What to work on:
Instruction for the entries that follow: retype exactly the lines from the line with "Expand the 0 - 1/8 mile chevron" to the line with "You are a computer-use agent. The image", both included, and omit all others.
------------------------------
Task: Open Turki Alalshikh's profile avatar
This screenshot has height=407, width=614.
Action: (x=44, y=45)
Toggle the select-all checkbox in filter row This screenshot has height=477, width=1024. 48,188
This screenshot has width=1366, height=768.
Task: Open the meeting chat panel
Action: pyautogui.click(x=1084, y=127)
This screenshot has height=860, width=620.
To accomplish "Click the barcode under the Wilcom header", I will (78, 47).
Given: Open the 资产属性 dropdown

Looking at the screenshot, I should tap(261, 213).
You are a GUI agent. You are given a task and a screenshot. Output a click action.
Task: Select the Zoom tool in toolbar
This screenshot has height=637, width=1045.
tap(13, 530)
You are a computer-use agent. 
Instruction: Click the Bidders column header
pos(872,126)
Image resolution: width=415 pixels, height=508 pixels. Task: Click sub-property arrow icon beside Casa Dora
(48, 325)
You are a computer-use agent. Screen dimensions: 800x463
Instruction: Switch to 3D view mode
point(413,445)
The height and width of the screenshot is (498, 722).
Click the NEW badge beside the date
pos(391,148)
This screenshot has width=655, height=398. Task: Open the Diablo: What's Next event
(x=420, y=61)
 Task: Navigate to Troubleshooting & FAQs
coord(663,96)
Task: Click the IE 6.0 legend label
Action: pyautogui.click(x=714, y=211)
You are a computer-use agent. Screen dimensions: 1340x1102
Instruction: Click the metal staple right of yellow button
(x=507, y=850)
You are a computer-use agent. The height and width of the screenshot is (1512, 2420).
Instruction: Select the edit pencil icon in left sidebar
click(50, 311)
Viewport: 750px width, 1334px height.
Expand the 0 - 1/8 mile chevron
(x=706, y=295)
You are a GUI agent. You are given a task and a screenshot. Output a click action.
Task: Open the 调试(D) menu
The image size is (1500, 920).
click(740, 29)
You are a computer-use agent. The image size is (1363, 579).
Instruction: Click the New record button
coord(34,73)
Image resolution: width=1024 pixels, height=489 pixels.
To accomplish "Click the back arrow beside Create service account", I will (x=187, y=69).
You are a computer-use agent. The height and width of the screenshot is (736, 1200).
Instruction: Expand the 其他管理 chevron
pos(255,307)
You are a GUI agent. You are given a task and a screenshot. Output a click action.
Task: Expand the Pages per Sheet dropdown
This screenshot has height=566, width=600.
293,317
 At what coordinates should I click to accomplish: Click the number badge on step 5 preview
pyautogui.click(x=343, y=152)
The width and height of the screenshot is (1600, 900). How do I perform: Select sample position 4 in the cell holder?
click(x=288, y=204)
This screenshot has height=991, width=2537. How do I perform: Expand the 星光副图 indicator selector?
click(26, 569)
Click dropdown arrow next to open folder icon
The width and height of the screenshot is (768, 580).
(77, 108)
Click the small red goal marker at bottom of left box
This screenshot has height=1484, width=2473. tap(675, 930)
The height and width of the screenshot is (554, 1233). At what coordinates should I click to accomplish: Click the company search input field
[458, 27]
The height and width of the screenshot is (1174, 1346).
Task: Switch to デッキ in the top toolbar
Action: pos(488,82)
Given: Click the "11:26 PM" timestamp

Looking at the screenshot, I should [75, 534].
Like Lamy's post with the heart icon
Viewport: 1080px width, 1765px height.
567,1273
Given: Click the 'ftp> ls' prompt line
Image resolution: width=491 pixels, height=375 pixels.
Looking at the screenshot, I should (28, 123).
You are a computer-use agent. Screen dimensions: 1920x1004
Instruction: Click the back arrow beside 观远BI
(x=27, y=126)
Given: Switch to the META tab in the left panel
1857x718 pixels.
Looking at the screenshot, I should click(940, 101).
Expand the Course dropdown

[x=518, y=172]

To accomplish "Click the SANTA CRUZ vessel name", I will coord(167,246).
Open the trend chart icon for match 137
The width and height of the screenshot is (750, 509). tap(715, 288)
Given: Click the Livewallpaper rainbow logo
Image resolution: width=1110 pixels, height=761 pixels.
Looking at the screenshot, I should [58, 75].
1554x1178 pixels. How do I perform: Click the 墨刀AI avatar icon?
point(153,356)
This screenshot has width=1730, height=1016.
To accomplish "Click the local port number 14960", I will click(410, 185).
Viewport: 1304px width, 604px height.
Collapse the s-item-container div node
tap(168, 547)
------------------------------
Answer box:
Expand the 0 - 1/8 mile chevron
(x=706, y=295)
You are a GUI agent. You are given a task and a screenshot. Output a click action.
Task: Open the 调试(D) menu
The image size is (1500, 920).
click(740, 29)
You are a computer-use agent. The image size is (1363, 579).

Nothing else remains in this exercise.